**Supplied records:**

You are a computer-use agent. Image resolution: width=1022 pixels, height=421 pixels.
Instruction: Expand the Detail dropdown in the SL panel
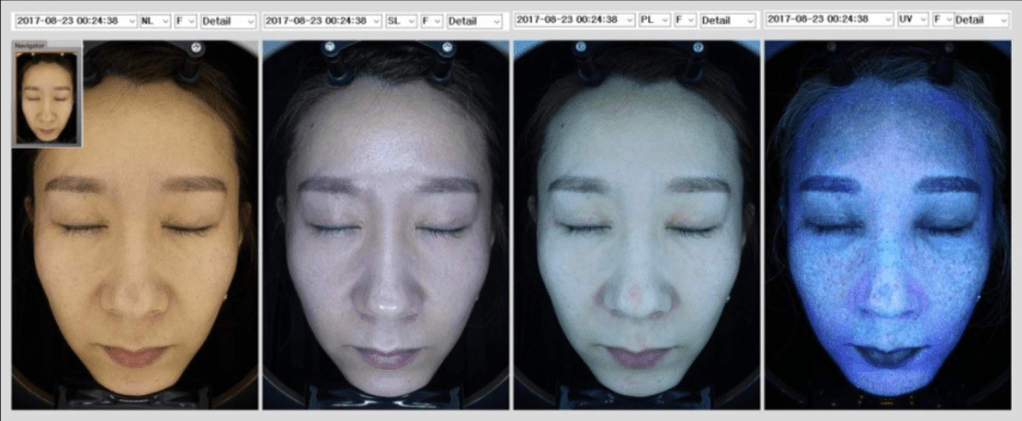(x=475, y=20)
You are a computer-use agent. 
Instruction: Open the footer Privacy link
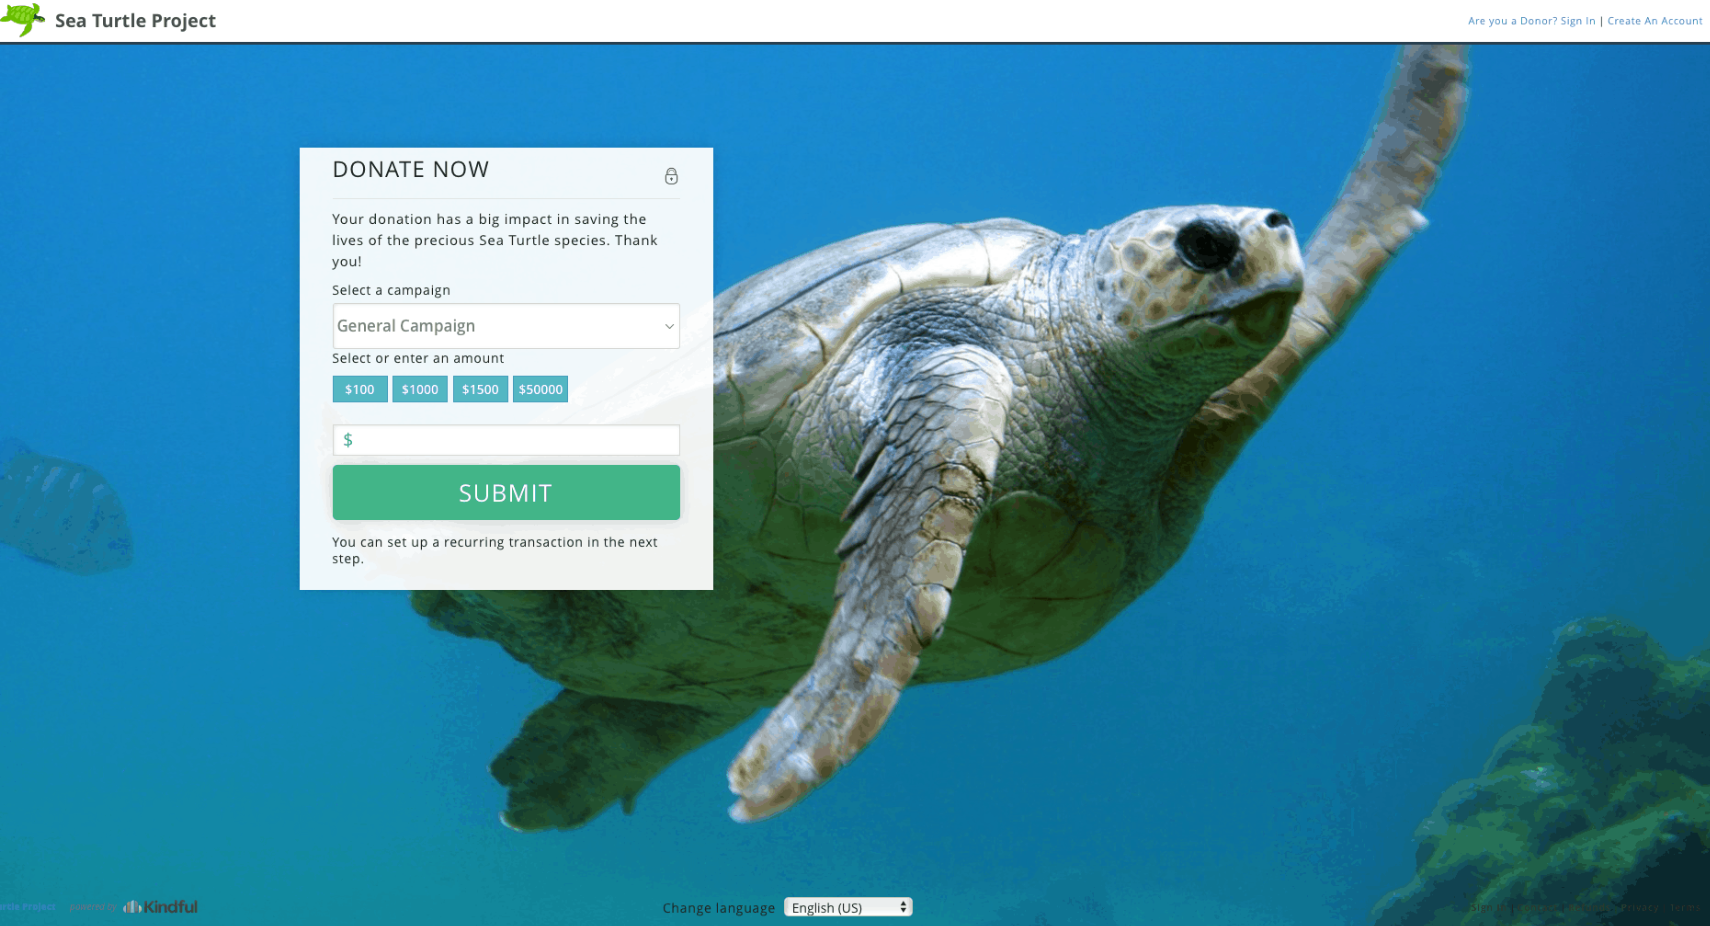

**What you are asked to do:**
Excluding pictures, print all lines above exactly.

**Task output:**
You are a computer-use agent. Image resolution: width=1022 pixels, height=421 pixels.
Instruction: Expand the Detail dropdown in the SL panel
(x=475, y=20)
You are a computer-use agent. 
Instruction: Open the footer Privacy link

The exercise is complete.